EDIT - And yes, I was a tad undiplomatic - thats a dope photo no doubt about it, I just ask myself WTF when I see that much camber on a street car

sorry,

but in all the professional racing (ie not drift) they have sensible camber - one where it maximises the contact patch, not deliberately making the camber so negative that it reduces the lateral grip.

i'm sorry, but i think you've got your wires crossed, generally what limits negative camber, is braking, not lateral grip. for example v8 supercars run -5.5 camber, if this falls within your definition of sensible camber, then mine must almost fall under the same category. only a few years back a few teams were experimenting with -7, but had issues with braking, generally anything after -6 your braking performance begins to fall off, up to that you're generally only helping your times by increasing lateral grip, obviously there are other factors to consider, different tyres and suspension types, but i'm not going to get into that. drifting we require front grip, however our geometry is flipped on itself as we carry through a corner with opposite lock, and due to the amounts of steering angle compared to that of a car under grip conditions, the static camber has less of an effect due to the caster angle and SAI's effect on dynamic camber, and the fact that static camber has less and less of an effect the more steering angle there is.

2ndly, not sure how a car being driven on the street automatically leads to the assumption that it never gets driven on the track :S

sorry,

i'm sorry, but i think you've got your wires crossed, generally what limits negative camber, is braking, not lateral grip. for example v8 supercars run -5.5 camber, if this falls within your definition of sensible camber, then mine must almost fall under the same category. only a few years back a few teams were experimenting with -7, but had issues with braking, generally anything after -6 your braking performance begins to fall off, up to that you're generally only helping your times by increasing lateral grip, obviously there are other factors to consider, different tyres and suspension types, but i'm not going to get into that. drifting we require front grip, however our geometry is flipped on itself as we carry through a corner with opposite lock, and due to the amounts of steering angle compared to that of a car under grip conditions, the static camber has less of an effect due to the caster angle and SAI's effect on dynamic camber, and the fact that static camber has less and less of an effect the more steering angle there is.

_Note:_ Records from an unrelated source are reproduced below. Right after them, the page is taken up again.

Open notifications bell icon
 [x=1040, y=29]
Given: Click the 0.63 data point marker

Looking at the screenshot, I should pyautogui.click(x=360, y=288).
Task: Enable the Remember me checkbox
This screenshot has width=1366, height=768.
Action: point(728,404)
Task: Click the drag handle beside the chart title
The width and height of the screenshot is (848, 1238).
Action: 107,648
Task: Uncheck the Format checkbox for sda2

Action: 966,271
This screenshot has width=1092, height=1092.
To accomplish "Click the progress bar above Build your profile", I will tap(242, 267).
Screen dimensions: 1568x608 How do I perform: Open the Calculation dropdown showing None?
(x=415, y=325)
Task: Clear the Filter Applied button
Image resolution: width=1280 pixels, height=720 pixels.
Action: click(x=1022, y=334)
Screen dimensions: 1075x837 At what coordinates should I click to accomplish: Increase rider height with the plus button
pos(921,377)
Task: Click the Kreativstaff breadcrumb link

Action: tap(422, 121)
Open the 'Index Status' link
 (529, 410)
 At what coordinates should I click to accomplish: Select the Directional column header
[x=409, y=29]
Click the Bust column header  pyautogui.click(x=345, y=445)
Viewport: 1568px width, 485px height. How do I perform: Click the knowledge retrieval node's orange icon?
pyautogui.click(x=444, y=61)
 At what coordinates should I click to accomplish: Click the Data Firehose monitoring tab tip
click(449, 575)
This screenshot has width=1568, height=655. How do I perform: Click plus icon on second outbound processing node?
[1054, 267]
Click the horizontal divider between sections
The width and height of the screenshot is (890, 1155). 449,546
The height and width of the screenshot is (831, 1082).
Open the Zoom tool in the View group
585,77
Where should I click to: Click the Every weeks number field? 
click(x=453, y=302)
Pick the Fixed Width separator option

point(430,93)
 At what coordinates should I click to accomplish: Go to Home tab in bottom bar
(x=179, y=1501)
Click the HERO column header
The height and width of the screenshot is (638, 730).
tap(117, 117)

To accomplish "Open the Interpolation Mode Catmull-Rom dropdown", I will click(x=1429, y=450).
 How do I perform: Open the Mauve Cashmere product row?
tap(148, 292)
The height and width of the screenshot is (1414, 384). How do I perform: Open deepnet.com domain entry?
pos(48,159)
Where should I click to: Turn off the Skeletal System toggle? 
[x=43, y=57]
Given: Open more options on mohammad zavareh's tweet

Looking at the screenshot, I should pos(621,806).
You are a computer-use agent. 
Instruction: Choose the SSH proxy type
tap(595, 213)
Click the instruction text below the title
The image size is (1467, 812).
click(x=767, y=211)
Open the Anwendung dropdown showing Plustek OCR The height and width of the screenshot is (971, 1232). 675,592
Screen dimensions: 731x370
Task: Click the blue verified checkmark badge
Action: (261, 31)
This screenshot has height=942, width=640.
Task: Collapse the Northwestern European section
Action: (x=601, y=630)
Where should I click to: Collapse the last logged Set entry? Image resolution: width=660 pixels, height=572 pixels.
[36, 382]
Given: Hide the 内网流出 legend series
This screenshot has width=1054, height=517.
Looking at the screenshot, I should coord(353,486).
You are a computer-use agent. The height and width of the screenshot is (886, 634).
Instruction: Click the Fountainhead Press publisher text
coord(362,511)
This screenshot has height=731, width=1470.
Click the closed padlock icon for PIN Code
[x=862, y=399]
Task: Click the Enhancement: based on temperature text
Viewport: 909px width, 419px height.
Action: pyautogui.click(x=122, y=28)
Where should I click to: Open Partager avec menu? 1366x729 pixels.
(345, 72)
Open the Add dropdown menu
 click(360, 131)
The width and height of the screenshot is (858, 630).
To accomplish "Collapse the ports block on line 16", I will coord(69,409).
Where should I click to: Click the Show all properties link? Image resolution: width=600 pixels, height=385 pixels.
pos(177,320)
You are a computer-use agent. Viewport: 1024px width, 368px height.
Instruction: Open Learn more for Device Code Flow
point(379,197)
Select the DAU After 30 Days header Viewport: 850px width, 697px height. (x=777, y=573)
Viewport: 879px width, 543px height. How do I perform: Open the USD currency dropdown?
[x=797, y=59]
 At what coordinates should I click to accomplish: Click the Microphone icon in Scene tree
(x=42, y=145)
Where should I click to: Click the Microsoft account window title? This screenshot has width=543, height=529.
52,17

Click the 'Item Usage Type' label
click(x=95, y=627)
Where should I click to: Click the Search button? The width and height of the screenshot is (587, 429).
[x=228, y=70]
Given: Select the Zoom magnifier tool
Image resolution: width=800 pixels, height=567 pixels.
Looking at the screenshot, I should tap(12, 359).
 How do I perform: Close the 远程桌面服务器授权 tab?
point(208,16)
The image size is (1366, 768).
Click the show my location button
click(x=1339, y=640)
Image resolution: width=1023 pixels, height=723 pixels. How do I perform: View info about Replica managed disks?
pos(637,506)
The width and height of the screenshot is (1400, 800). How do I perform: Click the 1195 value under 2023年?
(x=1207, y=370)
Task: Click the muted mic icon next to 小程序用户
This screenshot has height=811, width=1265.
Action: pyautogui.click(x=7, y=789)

2ndly, not sure how a car being driven on the street automatically leads to the assumption that it never gets driven on the track :S

I live in adelaide. My bad. Cops ever saw that camber here in adelaide you'd be having some srs difficulties. You'd probably know this already

Also, ur pic makes it look like ur running 10+ degrees, Its nice that you fill out those camber details for us novices to take in, cause now I've learned something and have something to compare it against. My knowledge is all from grippage and not drift, so my apologies for being off the mark - what you posted is excellent.

End is, I dont think that theres any circumstance that I would run that much camber. Me not being a drifter and that.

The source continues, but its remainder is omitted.